Longe vão os tempos em que, passando os olhos pelas livrarias portuguesas, os melómanos mais dados à leitura teriam de se contentar com a colecção Rei Lagarto, casa de gente como Jim Morrison, Jacques Brel, Ian Curtis ou David Byrne. Em anos recentes, as edições nacionais em redor do universo musical têm sido um verdadeiro festim, com livros que vão de “I`m Your Man: A Vida de Leonard Cohen” (Tinta da China), a biografia definitiva e exemplar de um dos mais respeitados, estilosos e fascinantes músicos e poetas de todo o sempre, a “Mais Pesado do que o Céu” (PIM! edições), livro que mistura, de forma soberba, a paixão de um fã conhecedor com o olhar crítico e apurado de um jornalista musical, tudo para nos contar a história de Kurt Cobain. “The Storyteller” (Marcador, 2021), Histórias de Vida e de Música narradas na primeira pessoa por Dave Grohl, é uma biografia com a verve do rock n roll.

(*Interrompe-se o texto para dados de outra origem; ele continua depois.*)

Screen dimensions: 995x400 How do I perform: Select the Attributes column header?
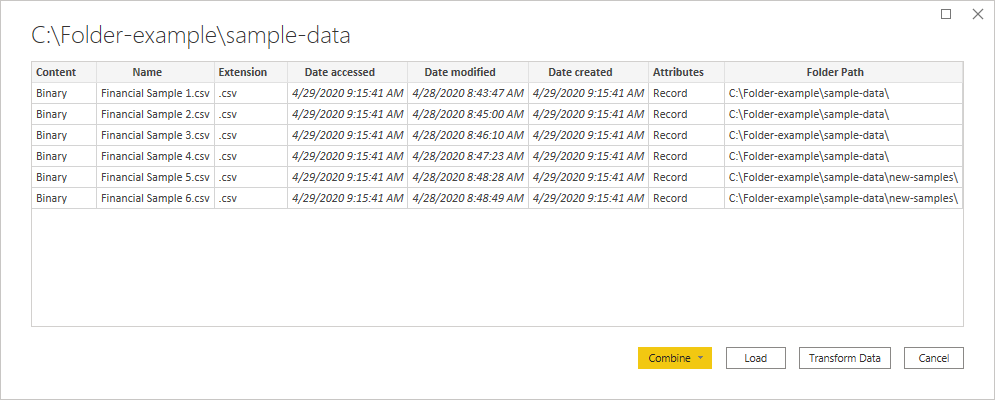[678, 72]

“Às vezes, esqueço-me de que envelheci”. Começa assim esta viagem, a que não falta uma boa dose de sentimentalismo, pela vida de um dos nomes maiores da música rock. Alguém que, de um potencial sem-abrigo ou condenado a viver para sempre em casa da mãe, acabou por fazer parte de uma lenda chamada Nirvana, estendendo o estrelato e a capacidade de reinvenção aos Foo Fighters, banda onde se chegou à frente como vocalista, guitarrista e compositor.
Trocando o artifício literário por uma honestidade com laivos de crueza e de ajuda ao próximo, Dave Grohl fala-nos um pouco sobre tudo: a única aula que teve com Lenny Robinson, a 30 euros à hora, onde descobriu que usava as baquetas ao contrário; o primeiro desgosto amoroso, numa adolescência que lhe deixou algumas – muitas – cicatrizes; a adoração por John Bonham, baterista dos Led Zeppelin; a inesperada – mas desejada – digressão com os Scream, que lhe mostrou que a música seria o único caminho a seguir; o épico concerto da perna partida com os Foo Fighters; a aventura Nirvana, onde se inclui o dilema ético do mainstream ou o génio criativo de Cobain; as idas à Casa Branca, já com indumentária a preceito; a educação das filhas, a quem passou o bichinho musical; ou, ainda, fantasmas, ovnis e a crença nas bênçãos transcendentais, que leva Grohl a deixar-nos o seu mantra para a vida: respeitar as raízes e nunca esquecer quem nos amparou e iluminou pelo caminho. Se o Dude do The Big Lebowski escrevesse um livro, provavelmente seria este.